Within these broader strategies for corporate compliance is the potential for added protections for employees considering the benefits of bankruptcy.
The broader strokes of this literal “work-in-progress” are two-fold:
(1) Workplace Safety. New Labor Department rules would require employers to stop “planning” and start “doing,” by developing formal policies for eliminating safety and security hazards in the workplace and directly engaging in these plans in order to evaluate their effectiveness.
(2) Worker Classification. In this effort, the Labor Department is targeting companies who avoid paying workers their due overtime pay and improperly classifying employees to avoid providing proper benefits. In doing so, these changes will require these same companies to document these classifications, providing written explanations of the reasons behind that classification and sharing those explanations with workers and government agencies.
Like clockwork, business interest groups are fighting these Labor Department plans, arguing the new rules mean new burdens on already beleaguered employers without “necessarily improving compliance with labor laws.” And with these proposed changes still in the development stages—giving big business another opportunity to attack the finalized plans—experts say it’s likely to be a year before the changes can be implemented.
Despite these challenges, as Greenhouse reports, “Department officials say they hope the plan will greatly reduce problems in industries with widespread wage violations, like restaurants and discount retailing, and those with widespread safety violations, like coal mining and construction.”
Labor Department Benefits and Bankruptcy. In addition to activating more transparent corporate compliance of internal safety practices and classification policies, this new plan may also extend to employment law protections, reinvigorating enforcement of workplace anti-discrimination policies aimed at protecting employees who have bad credit or are bankruptcy bound. Currently, federal bankruptcy law contains some provisions which prevent unfair treatment of employees who have filed for bankruptcy.
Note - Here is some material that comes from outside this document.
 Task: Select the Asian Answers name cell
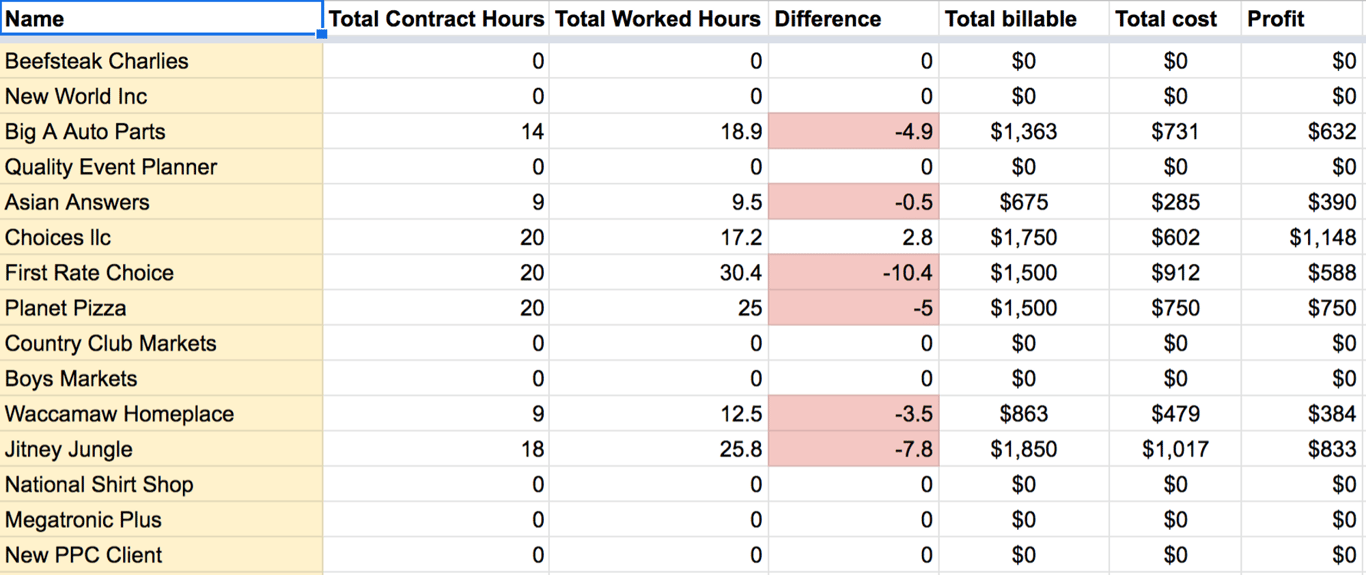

While some employers can run a credit check on prospective employees, under federal law, these same companies must actually get written permission from applicants in order to run their credit check. In the meantime, consumer advocacy groups are showing their support for legislative bans on these types of credit checks, pointing out that credit reports can also contain inaccurate information.
While credit checks are sometimes used in the hiring process, your decision to file bankruptcy should never affect your employment status with an employer.
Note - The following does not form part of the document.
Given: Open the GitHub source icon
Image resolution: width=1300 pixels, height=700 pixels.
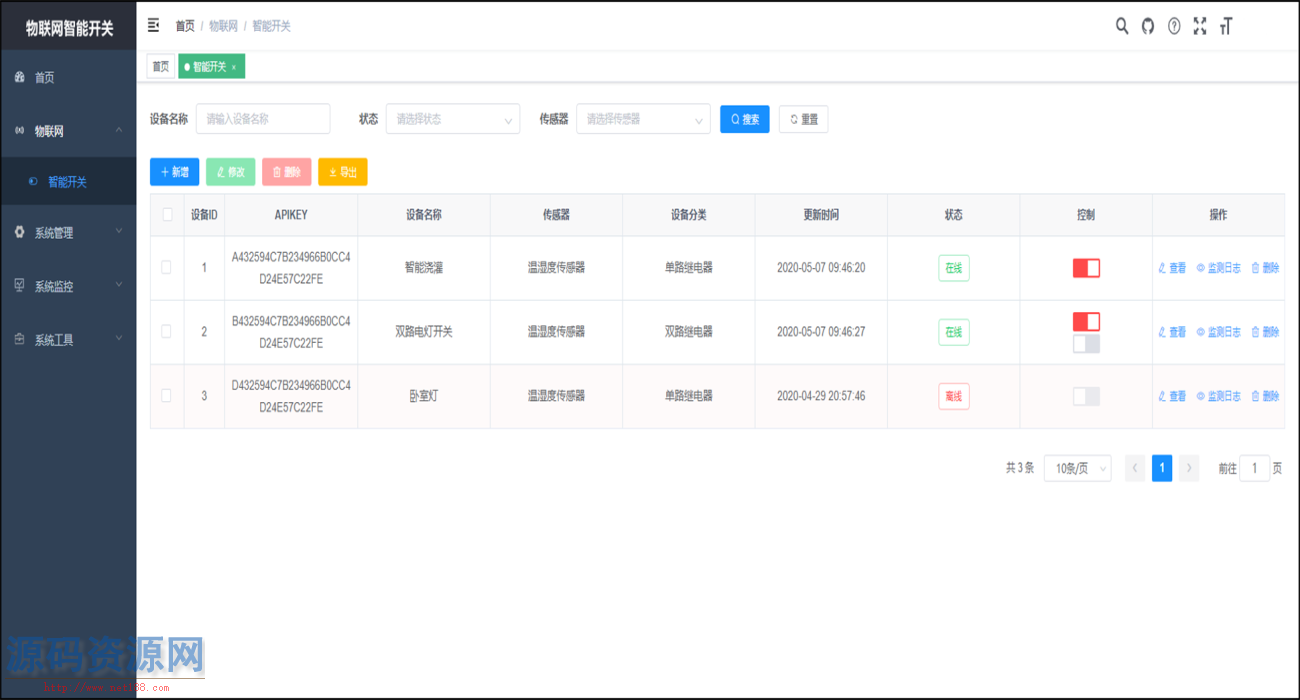Looking at the screenshot, I should [1148, 26].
Until these worker-friendly benefits are in place, consulting with a qualified bankruptcy attorney when facing concerns about your bankruptcy impacting your employment, could be your next, best step.
A qualified bankruptcy attorney can assist jobless and employed citizens with even the worst credit histories to conquer their fears of losing it all. Specifically, the bankruptcy attorneys at the Law Offices of John T. Orcutt offer a totally FREE debt consultation and now, more than ever, it’s time to take them up on their offer. Just call toll free to +1-919-646-2654, or during the off hours, you can make your own appointment right online at www.billsbills.com. Simply click on the yellow “FREE Consultation Now” button.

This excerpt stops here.